The authors note that the 2007 vintage had 23% of loans with equal to or greater than 80% LTV and 18% with FICO scores below 660. The 2006 vintage was composed of 23% subprime mortgages and 15% interest-only loans. These vintages were purchased in a concentration of zip codes which had historically poor mortgage performance, according to an analysis done by the Columbia Business School.
Former Federal Reserve Bank of St. Louis President Bill Poole, a Professor at Johns Hopkins when I was a graduate student, noted in this week's conference at the Witherspoon Institute that the big bailout costs have been for Fannie Mae and Freddie Mac. According to his estimate, they stand at $150 billion and counting.

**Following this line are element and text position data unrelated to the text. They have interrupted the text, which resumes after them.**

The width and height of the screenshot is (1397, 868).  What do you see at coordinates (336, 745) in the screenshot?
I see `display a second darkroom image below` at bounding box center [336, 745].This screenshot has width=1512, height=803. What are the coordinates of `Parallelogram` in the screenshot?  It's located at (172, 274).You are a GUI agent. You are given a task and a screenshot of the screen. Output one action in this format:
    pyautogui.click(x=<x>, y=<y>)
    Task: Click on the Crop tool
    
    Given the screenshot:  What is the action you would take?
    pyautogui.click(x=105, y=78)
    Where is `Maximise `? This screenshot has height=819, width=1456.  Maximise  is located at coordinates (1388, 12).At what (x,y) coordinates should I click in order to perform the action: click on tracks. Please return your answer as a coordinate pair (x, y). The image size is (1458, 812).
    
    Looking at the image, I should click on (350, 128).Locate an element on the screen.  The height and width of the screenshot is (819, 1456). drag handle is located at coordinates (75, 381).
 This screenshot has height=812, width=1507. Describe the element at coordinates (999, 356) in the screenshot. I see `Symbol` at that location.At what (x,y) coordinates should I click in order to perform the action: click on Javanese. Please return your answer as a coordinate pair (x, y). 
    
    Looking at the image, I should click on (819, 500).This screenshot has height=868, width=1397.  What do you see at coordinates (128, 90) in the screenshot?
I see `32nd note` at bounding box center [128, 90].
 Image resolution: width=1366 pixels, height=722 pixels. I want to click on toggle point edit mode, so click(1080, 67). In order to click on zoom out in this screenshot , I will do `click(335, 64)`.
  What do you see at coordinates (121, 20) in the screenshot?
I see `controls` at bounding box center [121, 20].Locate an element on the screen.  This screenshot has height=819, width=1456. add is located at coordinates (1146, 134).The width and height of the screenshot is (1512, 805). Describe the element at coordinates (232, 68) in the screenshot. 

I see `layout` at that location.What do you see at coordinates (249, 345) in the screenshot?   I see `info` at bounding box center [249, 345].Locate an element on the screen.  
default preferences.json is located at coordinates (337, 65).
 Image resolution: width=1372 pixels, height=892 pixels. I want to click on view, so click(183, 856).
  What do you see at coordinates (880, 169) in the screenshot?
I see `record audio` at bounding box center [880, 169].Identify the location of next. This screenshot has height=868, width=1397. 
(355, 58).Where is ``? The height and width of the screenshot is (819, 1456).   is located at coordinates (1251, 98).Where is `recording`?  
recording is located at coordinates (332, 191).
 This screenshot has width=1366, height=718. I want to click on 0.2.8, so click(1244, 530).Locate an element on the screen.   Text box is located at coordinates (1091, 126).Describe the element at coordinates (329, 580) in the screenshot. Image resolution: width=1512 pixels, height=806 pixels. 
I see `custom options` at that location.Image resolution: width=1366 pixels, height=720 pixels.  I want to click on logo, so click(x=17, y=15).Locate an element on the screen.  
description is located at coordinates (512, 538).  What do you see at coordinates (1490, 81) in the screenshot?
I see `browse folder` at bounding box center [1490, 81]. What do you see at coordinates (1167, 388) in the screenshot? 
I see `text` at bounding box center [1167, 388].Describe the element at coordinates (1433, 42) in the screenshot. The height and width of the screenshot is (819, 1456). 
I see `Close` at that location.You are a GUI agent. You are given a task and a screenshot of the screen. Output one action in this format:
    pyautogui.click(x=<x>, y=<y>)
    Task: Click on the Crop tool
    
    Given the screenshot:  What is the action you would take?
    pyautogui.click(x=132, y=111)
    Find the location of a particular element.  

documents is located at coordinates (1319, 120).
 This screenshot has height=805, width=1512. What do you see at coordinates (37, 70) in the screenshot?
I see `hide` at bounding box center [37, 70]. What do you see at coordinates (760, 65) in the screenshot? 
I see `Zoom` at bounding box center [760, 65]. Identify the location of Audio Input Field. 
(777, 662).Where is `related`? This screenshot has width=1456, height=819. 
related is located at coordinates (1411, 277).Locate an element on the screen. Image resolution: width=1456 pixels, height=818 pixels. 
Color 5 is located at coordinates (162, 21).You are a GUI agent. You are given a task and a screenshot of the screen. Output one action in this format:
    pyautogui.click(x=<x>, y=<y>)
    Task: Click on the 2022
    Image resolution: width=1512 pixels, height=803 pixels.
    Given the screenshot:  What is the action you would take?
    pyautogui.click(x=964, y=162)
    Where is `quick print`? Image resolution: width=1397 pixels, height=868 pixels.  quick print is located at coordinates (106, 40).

In the Stern book, the authors quote Minneapolis Fed President Narayana Kocherlakota as saying that the Federal Reserve's balance sheet in twenty years will likely still have $250 billion of mortgage backed securities on the books. Unwinding the Fed's $2 trillion balance sheet will not be easy, as we've written about before.
Right now, 59% of all financial sector liabilities are underwritten by taxpayers in some way.
Having at look at today's V-Lab, among the Global Systemic Risk Top 10 Banks, we find at the top in descending order, Deutsche Bank, BNP Paribas, Credit Agricole, and Barclays plc. We find a German bank, two French banks, and a British bank. No European capital will be immune from the ongoing stalemate in the euro crisis, whether in the currency union or not. Incidentally, Bank of America is also in the top 10.
It's great food for thought, and if you're so inclined, beyond reading "Guaranteed to Fail," have a look around at the V-Lab.